Located in central Vietnam, Hoi An is a famous World Heritage-listed town notable for its relaxed way of life, commitment to traditional customs, preserved architecture and fantastic food.
Visitors to Hoi An almost always already know about its narrow streets flanked by traditional buildings full of colourful lanterns, fusion restaurants, and shoe or tailor shops. But not many people know about the other Hoi An – a fascinating typical Vietnamese countryside of rice paddies, thatched cottages, water coconut and huge fishing nets right where the peaceful Thu Bon River runs into the ocean.
This photo was captured in this alternative Hoi An while we relaxed on a cruise after a lovely hour-long bike ride around local villages.
The boat and bike tour started in the mid-afternoon from the town centre, where we met our friendly local guide named Mr Thinh (Tin Tin) and picked up our bikes and helmets. From there, we pedalled through villages, stopping frequently so that Tin Tin could point out and describe the crops, talk about village life and treat us to some coffee while we watched village men play cards.

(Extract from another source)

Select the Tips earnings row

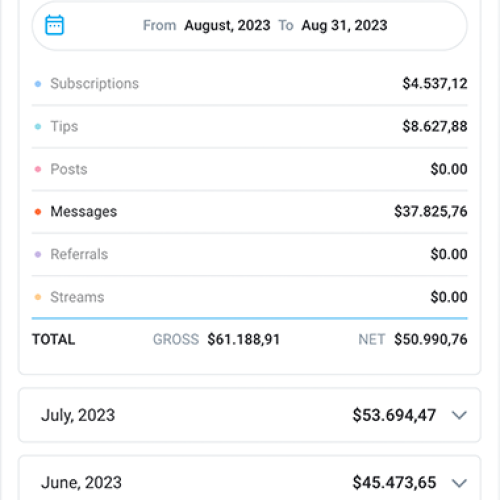249,126
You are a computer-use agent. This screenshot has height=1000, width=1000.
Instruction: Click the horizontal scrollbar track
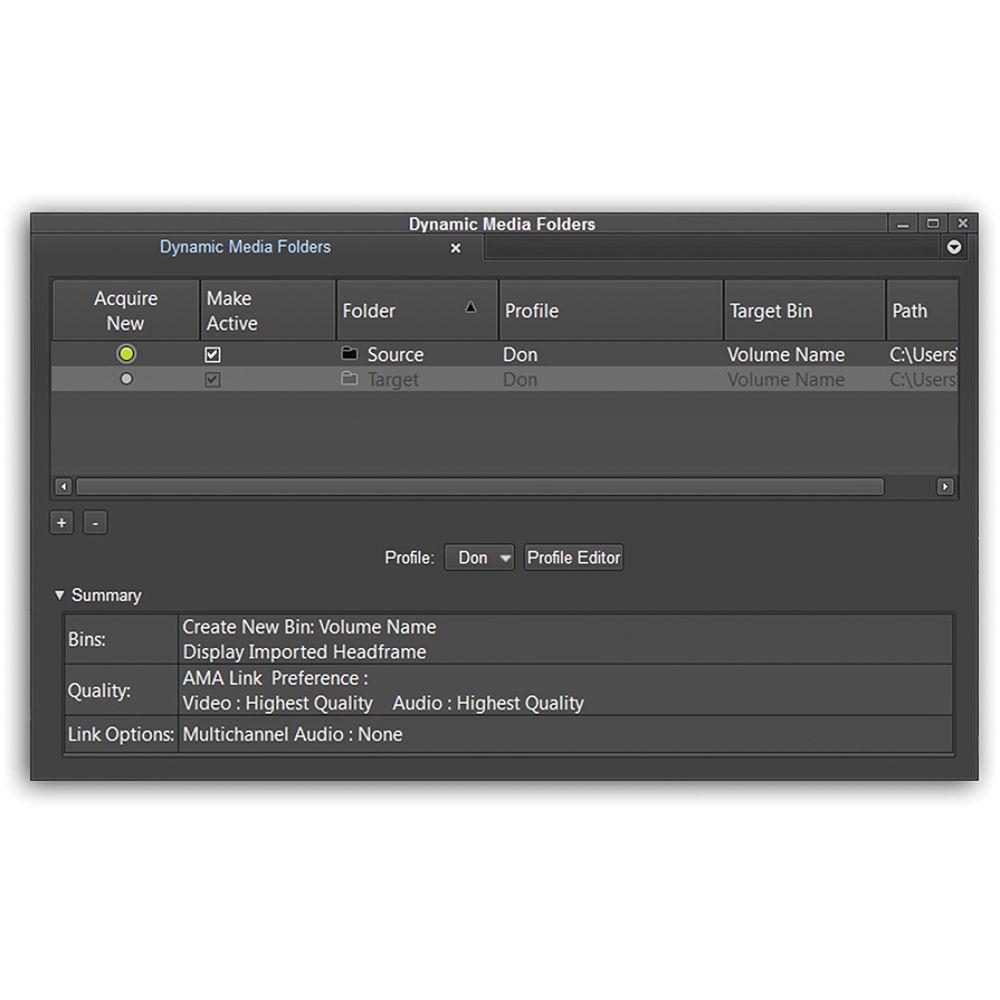pyautogui.click(x=500, y=486)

By the time we reached the boat, it was twilight, just the moment when fisherman get to work. Every day at sunset at the wide mouth of Thu Bon River, thick with yellow silt, large fishing nets are lowered into the water to catch fish at night. Held in place by bamboo sticks and tight ropes, each fishing net is around 10 square metres and lifted out of the water for protection during the day. At night, though, the fishermen lower the nets into the water for one or two hours and then slowly pull on the ropes using foot-powered winches until the whole net is suspended above the water. Then, using small long-tail boats paddled beneath the nets, the fishermen manipulate long bamboo sticks to guide the fish to the bottom of the net and spill them directly into their boats. This procedure is repeated again and agin until dawn.
During our cruise, we passed many fishing nets, as well as some taxi boats bringing fishermen and farmers home after a long day of work in town. After enjoying the scene, our captain steered the boat to a mooring on a small island where he and Tin Tin treated us to delicious barbecued beef, pork, chicken and vegetables served with fresh baguettes. We watched the sun set as a backdrop to busy fishermen, riverboat commuters and cows grazing on the island.
It was an amazing three-hour tour. So much more than we expected, especially as it was brought to life by such an engaging and knowledgeable local guide. I hope you are able to take it all in too!